Not one person, insurance agent or otherwise, had ever mentioned this portion of the liability insurance. I found this new bit of information a tad concerning with a side of many questions. We live in Iowa. We get severe weather threats year round. Am I supposed to close every time there's a chance of severe weather? Am I supposed to call for immediate pick ups any time there's impending weather? We've had thunderstorms that led to derechos suddenly come through. What do I do then? Is it only limited to when our school district is closed or is it all severe weather? I had many, many questions. I wanted to call right away to ask for clarification because as with most important documents, it was too vague.. I held back from calling due to my past actions.

I didn't want to raise red flags with my questions when I've been open in snowstorms before. Heck, I used to throw snow parties on days school was canceled and parents still had to work! Those are honestly some of my favorite memories from daycare. However, experience taught me that I actually should close when the weather is bad. I've had the pleasure of children getting stuck at daycare and bundling kids in blankets so their parents could walk them to their vehicles parked blocks away because they couldn't get through on the snow covered roads. That has liability written all over it (she says with wide eyes). Thinking back on it all, I'm really lucky nothing terrible happened and that my families are 1,000% amazing.

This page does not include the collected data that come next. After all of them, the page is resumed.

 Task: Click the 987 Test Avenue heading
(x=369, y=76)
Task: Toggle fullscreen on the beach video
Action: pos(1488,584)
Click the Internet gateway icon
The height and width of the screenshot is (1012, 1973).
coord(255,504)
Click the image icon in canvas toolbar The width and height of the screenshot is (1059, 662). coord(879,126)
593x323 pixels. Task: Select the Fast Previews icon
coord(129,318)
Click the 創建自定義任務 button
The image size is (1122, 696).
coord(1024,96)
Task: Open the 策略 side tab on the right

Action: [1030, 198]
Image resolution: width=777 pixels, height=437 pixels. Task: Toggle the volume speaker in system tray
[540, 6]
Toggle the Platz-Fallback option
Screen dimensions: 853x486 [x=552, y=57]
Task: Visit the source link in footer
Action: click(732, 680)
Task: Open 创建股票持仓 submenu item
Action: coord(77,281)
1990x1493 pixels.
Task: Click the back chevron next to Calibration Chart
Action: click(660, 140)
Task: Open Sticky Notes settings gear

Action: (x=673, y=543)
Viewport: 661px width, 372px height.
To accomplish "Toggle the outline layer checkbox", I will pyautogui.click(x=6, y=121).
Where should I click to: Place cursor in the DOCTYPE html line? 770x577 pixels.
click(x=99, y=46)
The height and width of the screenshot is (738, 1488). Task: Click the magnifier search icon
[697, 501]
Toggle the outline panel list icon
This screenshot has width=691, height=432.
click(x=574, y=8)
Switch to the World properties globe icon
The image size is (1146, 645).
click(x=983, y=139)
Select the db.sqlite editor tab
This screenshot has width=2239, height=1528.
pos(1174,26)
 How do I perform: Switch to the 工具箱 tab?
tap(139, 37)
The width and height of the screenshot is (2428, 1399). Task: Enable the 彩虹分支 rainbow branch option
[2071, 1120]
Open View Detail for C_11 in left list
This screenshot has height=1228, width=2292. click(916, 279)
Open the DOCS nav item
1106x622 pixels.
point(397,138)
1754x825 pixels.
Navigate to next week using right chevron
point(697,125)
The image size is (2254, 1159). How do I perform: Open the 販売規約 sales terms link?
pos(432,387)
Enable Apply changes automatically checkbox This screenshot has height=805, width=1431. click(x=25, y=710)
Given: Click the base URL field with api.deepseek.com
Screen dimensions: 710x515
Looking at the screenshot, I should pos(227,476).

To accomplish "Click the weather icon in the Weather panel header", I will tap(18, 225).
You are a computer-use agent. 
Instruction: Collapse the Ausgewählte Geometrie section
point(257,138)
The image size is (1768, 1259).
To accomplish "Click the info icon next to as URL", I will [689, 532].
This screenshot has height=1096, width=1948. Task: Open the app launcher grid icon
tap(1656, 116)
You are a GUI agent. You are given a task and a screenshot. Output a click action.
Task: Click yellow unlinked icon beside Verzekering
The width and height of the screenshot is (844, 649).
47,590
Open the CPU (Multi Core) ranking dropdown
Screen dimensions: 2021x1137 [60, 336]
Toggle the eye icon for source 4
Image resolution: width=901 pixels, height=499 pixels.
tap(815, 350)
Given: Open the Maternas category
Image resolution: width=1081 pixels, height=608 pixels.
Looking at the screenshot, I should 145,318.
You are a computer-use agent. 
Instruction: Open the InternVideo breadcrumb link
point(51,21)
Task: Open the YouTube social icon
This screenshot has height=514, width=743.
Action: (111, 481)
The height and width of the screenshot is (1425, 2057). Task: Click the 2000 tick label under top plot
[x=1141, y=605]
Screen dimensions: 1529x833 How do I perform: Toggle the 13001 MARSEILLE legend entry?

Thankfully I did change my policies in 2020 when Covid brought work from home and daycare had low attendance on bad weather days. I now close when our school district is closed due to any weather related incident. Going through my policies also made me note that there is a safety note in there as well; meaning that if our local school district is closed for a safety reason within a certain radius of daycare, I must close as well. I knew parts of that piece, but not the entire thing. It was a real, 'the more you know' scene.

The conversation in the Facebook group was a reminder of the importance of knowing your insurance policy and following it. Even if parents complain, it's better than a fine, losing your insurance, or worse yet, being told to close all because of not following your insurance policy. Not one person or insurance agent ever pointed out this section in my liability portion and I'm damn lucky nothing happened because of my negligence. Bottom line: daycare providers, know your stuff. It would be a wise decision to put a paragraph or two in your daycare contract and handbook. That way families know ahead of time what could happen. And parents, if your daycare has to close for a reason you don't understand, ask about it and show grace because it's likely just as inconvenient for your daycare provider to close as it is to call off of work or find drop in care.